De toutes façons, le couple a un rêve, celui d’ouvrir un commerce. Anna se voit fleuriste, mais Suren
emportera la décision : ils vont préparer des spécialités et vendre des produits d’Arménie.
En décembre
2021, après une formation au GRETA, il obtient son diplôme HACCP (une certification des normes d’hygiène
des
restaurateurs), qui lui permet d’ouvrir un commerce alimentaire et accessoirement un diplôme de
sauveteur-secouriste. Son fils Samuil lui a montré la voie, lui qui pratique le sauvetage côtier à
Hendaye
pendant ses loisirs. Suren et Anna réussissent l’épreuve de Français du contrat d’intégration lors d’un
examen à Bordeaux le 1er août de cette année, avec les félicitations dues aux bons élèves. Leur niveau,
A2,
est suffisant pour obtenir une carte de résident de 10 ans. S’il veut la nationalité française, il lui
faudra le niveau B1. Il restera encore un stage de trois jours à la rentrée, à Pau, sur les subtilités
de la
législation française pour terminer leur contrat d’intégration.

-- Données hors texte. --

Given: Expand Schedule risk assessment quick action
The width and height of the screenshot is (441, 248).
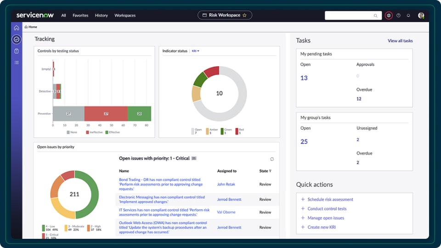Looking at the screenshot, I should point(303,199).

Pendant cinq mois, le couple peaufine ses recettes. Leur meilleure trouvaille selon eux, atteinte au
bout de
longues séries d’essai/erreur ? Des crêpes de couleur verte (épinards) et rouge (betteraves) !
Les associations hendayaises se sont mobilisées en faveur de la famille Sahakyan, depuis leur arrivée
dans
la ville. La Cimade, Baleak, et dernièrement Bidasoa Etorkinekin, qui a avancé l’argent pour acheter le
matériel de cuisine en attendant que la banque débloque le prêt et dont certains bénévoles continuent de
prêter main-forte à l’occasion. Car le temps a été compté pour que Suren et Anna puissent profiter de la
saison. Le bail pour le local de la rue des Pins est signé le 1er août, il a fallu nettoyer, enlever les
miroirs et les cabines du local qui était, il y a longtemps, magasin de vêtements, installer un ilôt
pour le
lavage, remettre en état le cumulus, etc. avant d’enfin ouvrir leur magasin « Granada » au public. C’est
chose faite depuis dimanche 7 août 2022. Leur ténacité aura porté ses fruits. « Il paraît que nous avons
des
points communs avec les Basques : 2 000 mots de vocabulaire et un caractère têtu ! », s’amuse Suren.
Le couple et ses deux enfants « qui n’ont jamais cesser de prier », vont peut-être enfin pouvoir se
mettre à danser comme des étoiles…
Il reste à résoudre le problème de la garde des enfants le week-end, à la reprise de l’école (appel aux bonnes volontés).